Like the Orthodox conception, though, is the idea that Hell is the attempt to escape God’s presence through continually diminishing and approaching non-being, and this is found unsuitable to the person for the reasons listed above.
Thus, I think the most probable explanation for suffering in Hell is that it is unsuitable to us by the fact of what we were intended for by God.
Final objections to Hell can be easily refuted by the application of the conception of Hell I’ve just developed here. It doesn’t make sense for God to not offer the possibility of Hell, because that would make the notion of Heaven meaningless since we wouldn’t be free to reject it ultimately. That God shouldn’t let people have exactly what they’ve chosen seems a very unjust idea, as the question we shall be asked on judgment day is not “Heaven or Hell?” but “You or Me?” We are free to choose ourselves or God.
A last question worth considering has not to do with the conception of Hell but about those in Heaven. Certainly we shall not lose our knowledge of those people who we discover are in Hell. The question then is “How shall people in Heaven be able to enjoy Heaven knowing the suffering of people in Hell?”
I am confident the question is not for the same reasons as Jonathan Edwards imagined, as if we shall be happy in the glory of God’s justice inflicting His wrath upon those sinners He decided not to save. However, I believe there may be some value to this idea, not in conjunction with Edwards’ conception of Hell, free will, and election, but with my own; those in Heaven shall be content in God’s absolute justice by letting people have exactly what they want. If we shall not be content with God’s letting them have their choice to reject Him (and the Saints, by extension), then we allow Hell a veto to the idea of Heaven, a divine extortion by the damned against God that would disallow Heaven to be a Paradise.

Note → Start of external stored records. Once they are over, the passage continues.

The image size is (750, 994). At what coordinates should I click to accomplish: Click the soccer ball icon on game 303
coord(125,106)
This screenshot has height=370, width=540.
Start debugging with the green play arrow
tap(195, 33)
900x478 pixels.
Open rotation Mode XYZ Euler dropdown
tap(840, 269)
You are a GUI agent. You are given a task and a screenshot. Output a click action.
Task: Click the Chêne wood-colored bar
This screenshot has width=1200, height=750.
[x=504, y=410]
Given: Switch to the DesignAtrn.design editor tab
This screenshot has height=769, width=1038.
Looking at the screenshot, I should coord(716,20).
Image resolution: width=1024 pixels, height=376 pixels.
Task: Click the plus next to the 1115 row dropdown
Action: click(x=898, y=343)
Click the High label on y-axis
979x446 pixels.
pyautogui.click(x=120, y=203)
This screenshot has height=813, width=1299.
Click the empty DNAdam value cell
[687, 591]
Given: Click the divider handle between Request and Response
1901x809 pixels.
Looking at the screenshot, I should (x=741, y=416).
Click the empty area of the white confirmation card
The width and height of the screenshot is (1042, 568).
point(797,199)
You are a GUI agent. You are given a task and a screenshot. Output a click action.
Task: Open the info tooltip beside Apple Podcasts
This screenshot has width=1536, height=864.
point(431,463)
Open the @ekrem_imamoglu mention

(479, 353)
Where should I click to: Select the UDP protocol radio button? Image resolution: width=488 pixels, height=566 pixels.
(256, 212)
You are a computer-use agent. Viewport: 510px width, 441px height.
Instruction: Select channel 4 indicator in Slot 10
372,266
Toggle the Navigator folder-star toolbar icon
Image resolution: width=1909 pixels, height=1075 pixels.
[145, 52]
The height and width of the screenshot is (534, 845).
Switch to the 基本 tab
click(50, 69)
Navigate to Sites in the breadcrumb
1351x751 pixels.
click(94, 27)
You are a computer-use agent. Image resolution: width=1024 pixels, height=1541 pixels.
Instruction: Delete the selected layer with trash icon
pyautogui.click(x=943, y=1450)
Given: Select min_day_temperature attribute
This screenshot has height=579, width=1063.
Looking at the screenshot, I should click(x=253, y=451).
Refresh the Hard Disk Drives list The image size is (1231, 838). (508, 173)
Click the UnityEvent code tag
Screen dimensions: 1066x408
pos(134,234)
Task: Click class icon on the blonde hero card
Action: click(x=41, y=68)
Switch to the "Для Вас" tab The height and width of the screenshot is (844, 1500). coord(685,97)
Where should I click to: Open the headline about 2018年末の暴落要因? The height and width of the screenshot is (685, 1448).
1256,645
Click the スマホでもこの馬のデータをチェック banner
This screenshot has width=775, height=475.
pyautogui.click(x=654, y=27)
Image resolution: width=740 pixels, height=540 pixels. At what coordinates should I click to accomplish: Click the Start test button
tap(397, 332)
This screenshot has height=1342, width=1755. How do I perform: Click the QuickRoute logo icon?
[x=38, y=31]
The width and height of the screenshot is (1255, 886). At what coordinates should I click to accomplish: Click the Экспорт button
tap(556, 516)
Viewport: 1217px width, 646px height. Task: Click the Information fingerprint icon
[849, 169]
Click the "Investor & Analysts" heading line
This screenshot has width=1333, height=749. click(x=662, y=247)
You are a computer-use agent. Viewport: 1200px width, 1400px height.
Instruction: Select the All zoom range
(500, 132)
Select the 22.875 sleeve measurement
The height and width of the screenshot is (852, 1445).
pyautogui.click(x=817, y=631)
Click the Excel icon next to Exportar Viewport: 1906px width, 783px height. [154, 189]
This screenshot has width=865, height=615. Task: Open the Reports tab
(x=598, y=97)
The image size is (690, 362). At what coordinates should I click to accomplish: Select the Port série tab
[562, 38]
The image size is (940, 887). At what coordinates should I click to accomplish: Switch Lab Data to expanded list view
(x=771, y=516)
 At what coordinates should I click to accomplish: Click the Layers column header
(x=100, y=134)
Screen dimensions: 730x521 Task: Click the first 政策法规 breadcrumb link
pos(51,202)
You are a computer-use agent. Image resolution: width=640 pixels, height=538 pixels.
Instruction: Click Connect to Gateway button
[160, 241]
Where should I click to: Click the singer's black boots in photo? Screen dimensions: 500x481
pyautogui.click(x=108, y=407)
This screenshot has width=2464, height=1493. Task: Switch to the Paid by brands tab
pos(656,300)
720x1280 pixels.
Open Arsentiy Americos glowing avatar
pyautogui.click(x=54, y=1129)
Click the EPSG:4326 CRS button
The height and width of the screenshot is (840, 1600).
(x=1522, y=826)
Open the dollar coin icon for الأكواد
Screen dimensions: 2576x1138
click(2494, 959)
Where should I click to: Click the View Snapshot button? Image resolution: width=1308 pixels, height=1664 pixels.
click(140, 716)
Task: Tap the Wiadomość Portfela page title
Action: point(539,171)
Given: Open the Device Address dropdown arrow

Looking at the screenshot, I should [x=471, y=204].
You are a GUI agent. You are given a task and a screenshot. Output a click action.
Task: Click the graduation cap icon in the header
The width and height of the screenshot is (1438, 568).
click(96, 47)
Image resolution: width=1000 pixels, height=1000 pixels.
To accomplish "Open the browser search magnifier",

To some universalists, this is exactly why God must save all people, but I think the universalists are in fact in this way just selfish. They care more about their own wish for all to be saved than for each person to have the free will to accept or reject God. In this way universalists, as noble as they might appear, are as bad as the Calvinists who also don’t allow people the free will to accept or reject God (but don’t think I favor Arminianism).
On the other hand, I would support the speculation of a weak universalism. In comparison to your typical universalists who says that all will be saved, a weak universalist could say that all might be saved, and the only thing that prevents us from being a strong universalist, at least now, is our epistemological ability to know the fate of those on the other side of time. Hans Urs von Balthasar forwarded this view, and though it is highly controversial, it is still a speculative possibility to the extent that the Church cannot speak infallibly on whether or not any single person has been damned, only as to whether a person has been saved as revealed by God. The reply that it would seem Judas has been damned because Jesus said “It would have been better for this person to not be born” is tempered by the knowledge that Judas partook of the Eucharist at the Last Supper, which certainly outweighs Hell if we consider God infinitely great and anything evil without the ability to overcome Him.
To summarize, it has been developed in this essay that Heaven is a freely chosen eternal perfect communion with God as chosen by a person according to the rule of I-Thou/I-It, and that Hell, being the antithesis of Heaven, is a necessary possibility if Heaven is to be a possibility, as a freely chosen eternal separation from God in which the damned are trapped within themselves and cannot be saved by the nature of this choice.
This essay thus establishes that there is a rational way to go about conceiving Hell and discussing it, and that Hell is not contradictory to the existence of an omnibenevolent, omnipotent, and omniscient God.